Preserve-Then-Quantize:
Balancing Rank Budgets for Quantization Error Reconstruction in LLMs

1Department of Computer Science, Yonsei University
2Department of Artificial Intelligence, Yonsei University
* Equal contribution; † Corresponding author.
ICML 2026

TL;DR: SRR improves QER & QPEFT by splitting the rank budget
between preserving dominant structure and reconstructing quantization error,
guided by a principled, cheap selection criterion.

SRR overview: preserve-then-quantize pipeline. Top: standard QER quantizes all of W. Bottom: SRR preserves the dominant subspace of SW before quantization, then reconstructs the residual.
Figure 1. Preserve-then-quantize in SRR vs. standard QER. QER (top) quantizes the full weight matrix, destroying its low-rank structure so that the residual error escapes any low-rank correction. SRR (bottom) preserves the dominant subspace before quantization, yielding a substantially smaller reconstruction error $\lVert \mathbf{W} - \mathbf{Q} - \mathbf{L}\mathbf{R} \rVert_F$ under the same rank budget.

Introduction

Post-Training Quantization (PTQ) is the standard technique for reducing the memory and inference cost of large language models (LLMs), but it degrades model accuracy. Quantization Error Reconstruction (QER) recovers this accuracy by augmenting the quantized weight matrix $\mathbf{Q}$ with a rank-$r$ correction $\mathbf{LR}$:

$$ \mathbf{W} \;\approx\; \mathbf{Q} + \mathbf{LR},\qquad \mathbf{L}\in\mathbb{R}^{m\times r},\ \mathbf{R}\in\mathbb{R}^{r\times n},\ r \ll \min(m,n). $$

Existing QER methods commit the entire rank budget $r$ to fitting the (scaled) residual $\mathbf{S}(\mathbf{W}-\mathbf{Q})$, implicitly assuming this residual is low-rank. The assumption breaks in low-bit regimes: the residual is dense and high-rank, while $\mathbf{SW}$ is highly anisotropic — most of its energy concentrates in a few dominant singular directions. Quantizing those dominant directions injects a disproportionately large error that a rank-limited correction then has to spend its capacity repairing.

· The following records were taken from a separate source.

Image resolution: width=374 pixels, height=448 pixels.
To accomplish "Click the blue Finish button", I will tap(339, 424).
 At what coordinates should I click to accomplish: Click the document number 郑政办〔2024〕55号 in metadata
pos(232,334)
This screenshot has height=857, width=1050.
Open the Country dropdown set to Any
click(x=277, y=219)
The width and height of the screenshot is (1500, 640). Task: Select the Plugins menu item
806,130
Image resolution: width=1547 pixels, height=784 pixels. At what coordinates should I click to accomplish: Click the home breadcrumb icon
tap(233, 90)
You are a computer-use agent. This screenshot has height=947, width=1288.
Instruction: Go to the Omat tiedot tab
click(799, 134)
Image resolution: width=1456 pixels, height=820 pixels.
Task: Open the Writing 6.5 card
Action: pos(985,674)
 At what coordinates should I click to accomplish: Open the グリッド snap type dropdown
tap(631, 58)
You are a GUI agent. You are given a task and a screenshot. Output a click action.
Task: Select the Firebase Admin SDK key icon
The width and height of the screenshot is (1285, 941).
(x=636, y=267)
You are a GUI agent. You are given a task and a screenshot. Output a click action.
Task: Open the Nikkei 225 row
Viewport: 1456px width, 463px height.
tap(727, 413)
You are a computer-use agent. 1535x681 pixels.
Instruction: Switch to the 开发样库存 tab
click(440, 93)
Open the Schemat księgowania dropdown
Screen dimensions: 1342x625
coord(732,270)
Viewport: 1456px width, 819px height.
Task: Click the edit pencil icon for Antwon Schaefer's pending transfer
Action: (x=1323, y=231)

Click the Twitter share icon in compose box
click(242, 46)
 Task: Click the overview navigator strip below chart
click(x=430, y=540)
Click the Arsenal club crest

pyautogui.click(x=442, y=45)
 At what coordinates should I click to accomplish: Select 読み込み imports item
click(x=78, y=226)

We propose Structured Residual Reconstruction (SRR) (see Figure 1.), a preserve-then-quantize framework that explicitly splits the rank budget into two roles: $k$ ranks preserve the dominant subspace of $\mathbf{SW}$ before quantization, and the remaining $r-k$ ranks reconstruct the residual error afterwards. Choosing $k$ naively would require sweeping all values from $1$ to $r$ and selecting the one that minimizes the reconstruction error, resulting in $r$ full quantization passes per layer. This is prohibitively expensive. Instead, we derive a theory-guided criterion that selects $k$ in one shot, separately for each layer and each weight matrix.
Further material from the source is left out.